ムシムシして食欲が落ちてきたら~六君子湯

漢方薬のつぶやき vol.32

梅雨の食欲不振
湿度が高くなってくると体が重だるくなり、むくみやすくなります。この時季、食欲が落ちる、食べても美味しく感じない、食後に胃がもたれる、軟便気味など胃腸の不調を訴える人も増えます。

胃腸の不調は湿度と大いに関係しています。
湿度と胃腸の関係、そしてムシムシする梅雨に感じる胃腸の不調を改善する漢方薬のひとつ、六君子湯(りっくんしとう)についてお伝えします。

胃腸の働きは湿度に弱い
それぞれの季節には特徴となる気候があります。日本の夏は高温多湿といわれ、暑いだけでなく湿度も加わる「蒸し暑さ」が特徴。

気候はよくもわるくも体調に影響します。そよ風は気持ちよいけれど強風ではめまいや頭痛を引き起こします。温かさは安らぎますが暑いのは不快。空気が乾燥すると肌がカサカサしたり咽の痛みを生じやすいです。適度な潤いは欲しいけれど湿度が高すぎるとそれもまた不調の原因となります。

ムシムシ、ベタベタする湿度にもっとも影響を受ける内臓は脾(ひ)です。漢方では内臓の働きには5つの系統があると考えます。そのひとつ「脾」とは、簡単に言うと胃腸の働きのことです。
「湿は脾を傷(やぶ)る」といい、過剰な湿気は脾の働きを低下させます。つまり、湿度が高いと胃腸の不調が起こりやすいのです。

こんな症状に六君子湯
多湿な気候によって脾の働きが低下すると、消化・吸収・排泄の不調や水分代謝不良、そして疲労や倦怠感が起こります。
具体的には、食欲不振、美味しく感じない、胃もたれ、吐き気、軟便、下痢、疲れやすい、食後の眠気、手足がだるい、手足に力が入らない、むくみ、体が重だるいなどの症状です。

こういった症状に使われるのが六君子湯。

六君子湯と名前の似た漢方薬に四君子湯(しくんしとう)があります。
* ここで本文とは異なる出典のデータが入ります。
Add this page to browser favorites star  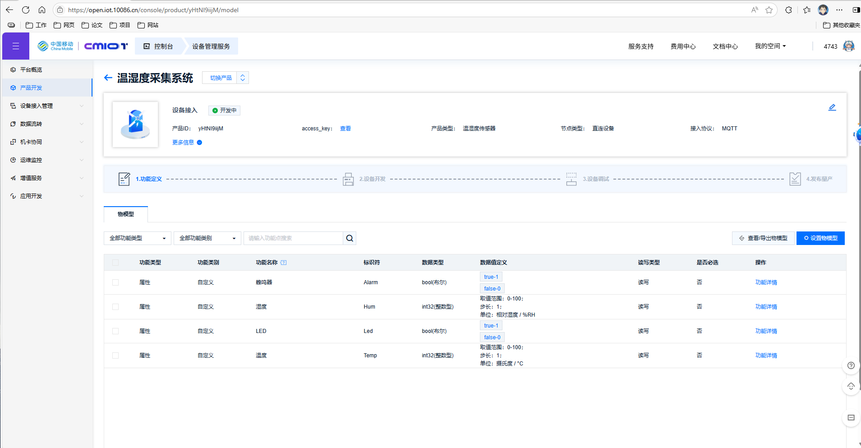coord(769,10)
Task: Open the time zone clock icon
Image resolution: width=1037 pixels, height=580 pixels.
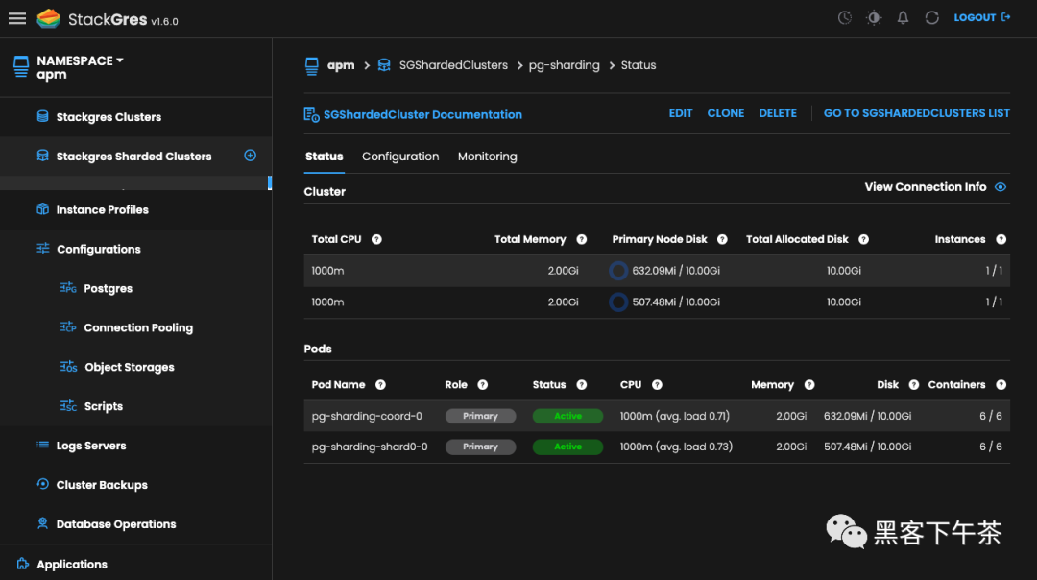Action: [x=845, y=18]
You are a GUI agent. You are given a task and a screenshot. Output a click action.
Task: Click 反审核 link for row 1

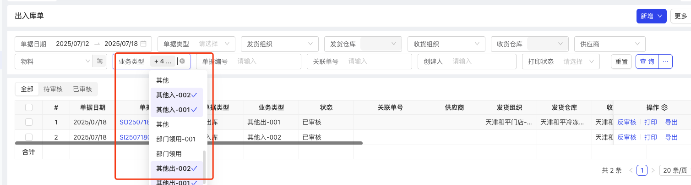(627, 122)
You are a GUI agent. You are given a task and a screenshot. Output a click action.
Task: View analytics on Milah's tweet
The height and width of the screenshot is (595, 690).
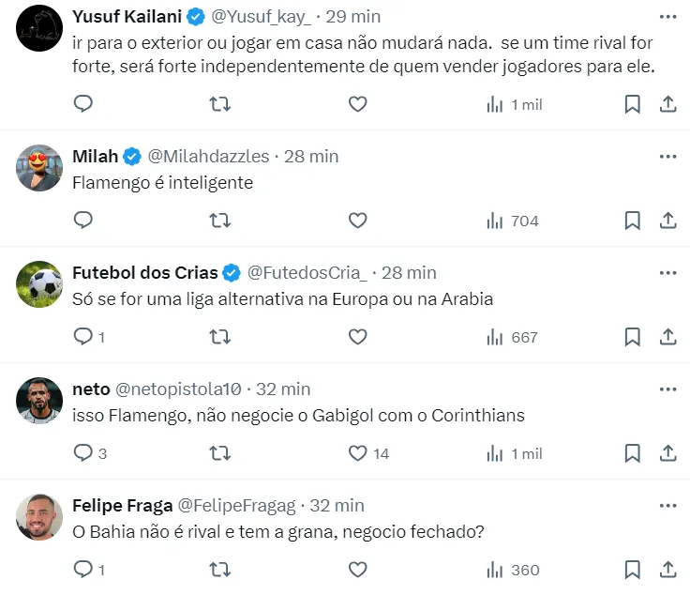[514, 221]
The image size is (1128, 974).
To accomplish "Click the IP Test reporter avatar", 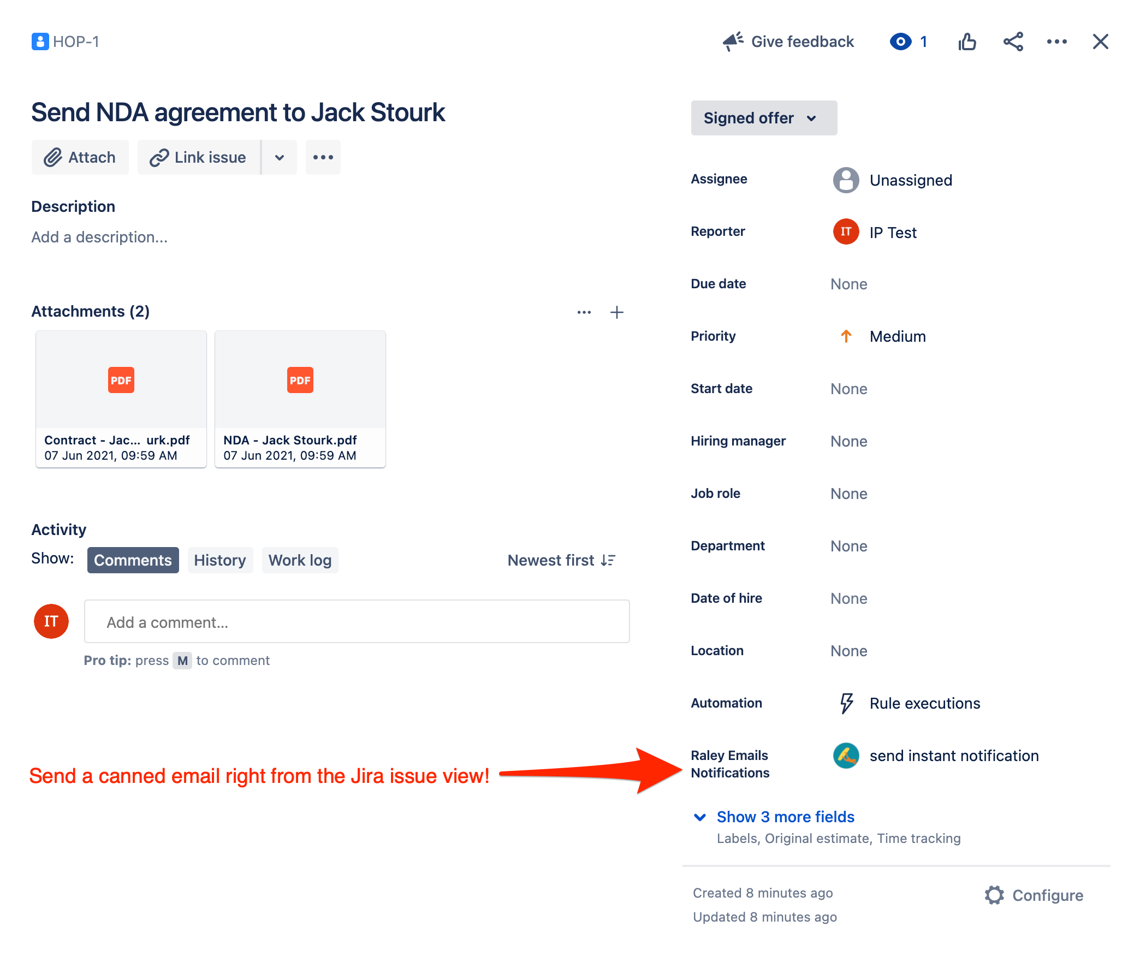I will 845,232.
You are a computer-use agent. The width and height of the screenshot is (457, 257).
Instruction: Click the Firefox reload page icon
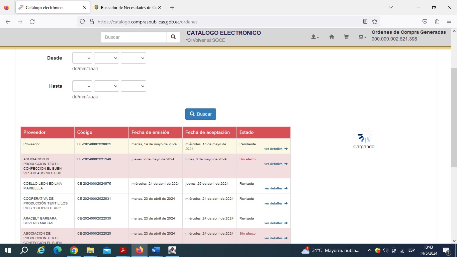32,22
四君子湯は六君子湯のベースとなる漢方薬で、脾を元気にする基本処方です。
人参(にんじん)、白朮(びゃくじゅつ)、茯苓(ぶくりょう)、甘草(かんぞう)の4つの生薬で構成され、それぞれ君子のように温和な生薬であることから名付けられたとされます。

日本の六君子湯は生薬8つ
本来4つの生薬から構成される四君子湯ですが、中国では家庭で煎じる際に生姜(しょうきょう)と大棗(たいそう)を加えていたそうです。日本では家庭に常備されているとは限らないのでこの2つの生薬をあらかじめ配合しています。

六君子湯は四君子湯に陳皮(ちんぴ)と半夏(はんげ)を加えた8つの生薬で構成されています。陳皮と半夏は気を巡らせて消化を促進するとともに、胃腸に停滞した余分な水を除きます。脾が嫌う湿気を取り除くことで、胃腸が働きやすいように助ける役割を担います。
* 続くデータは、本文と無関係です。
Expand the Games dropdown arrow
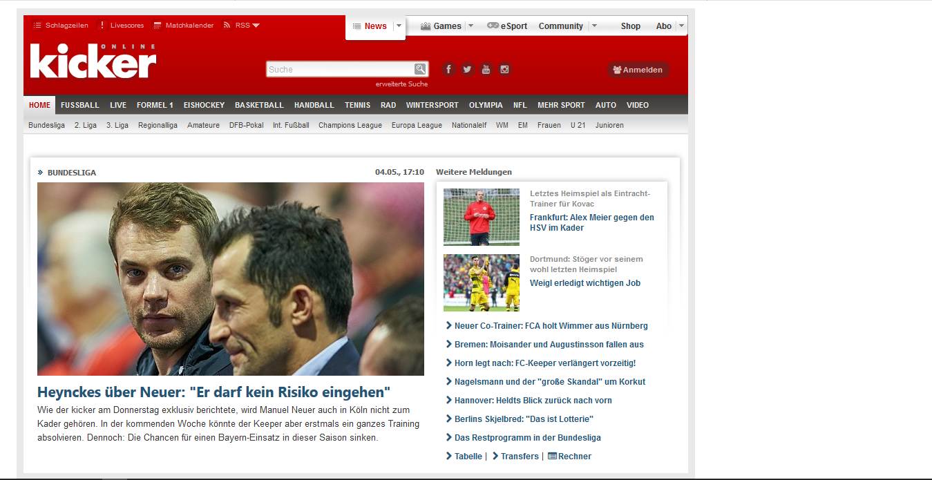Image resolution: width=932 pixels, height=480 pixels. (x=470, y=26)

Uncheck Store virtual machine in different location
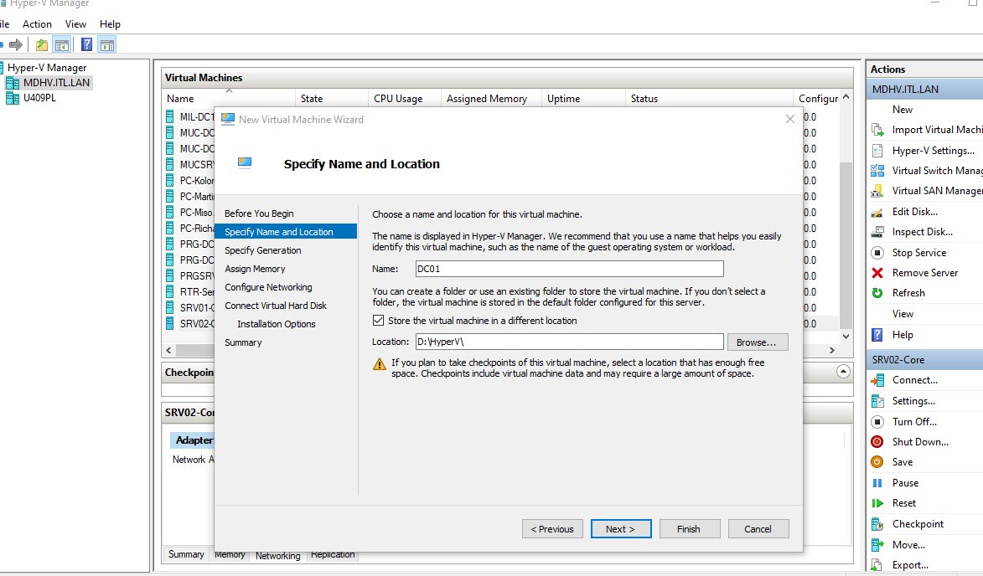point(378,321)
四君子湯も六君子湯も、脾の虚弱に使われる処方ですが、日本では六君子湯を用いることが多いようです。その理由は湿度が高いという気候の影響もあると思います。
食欲不振、胃もたれに加えて、吐き気、軟便、むくみ、体が重だるい、めまいなどの水分代謝不良の症状があるときには六君子湯が適しています。

梅雨の不調は早めの対処を
ところで、脾の働きは簡単に言うと胃腸の働きだと述べましたが、ほかにも大切な仕事があります。飲食物を消化・吸収することで気(き)や血(けつ)といった生命活動に必要なエネルギーと栄養を作りだします。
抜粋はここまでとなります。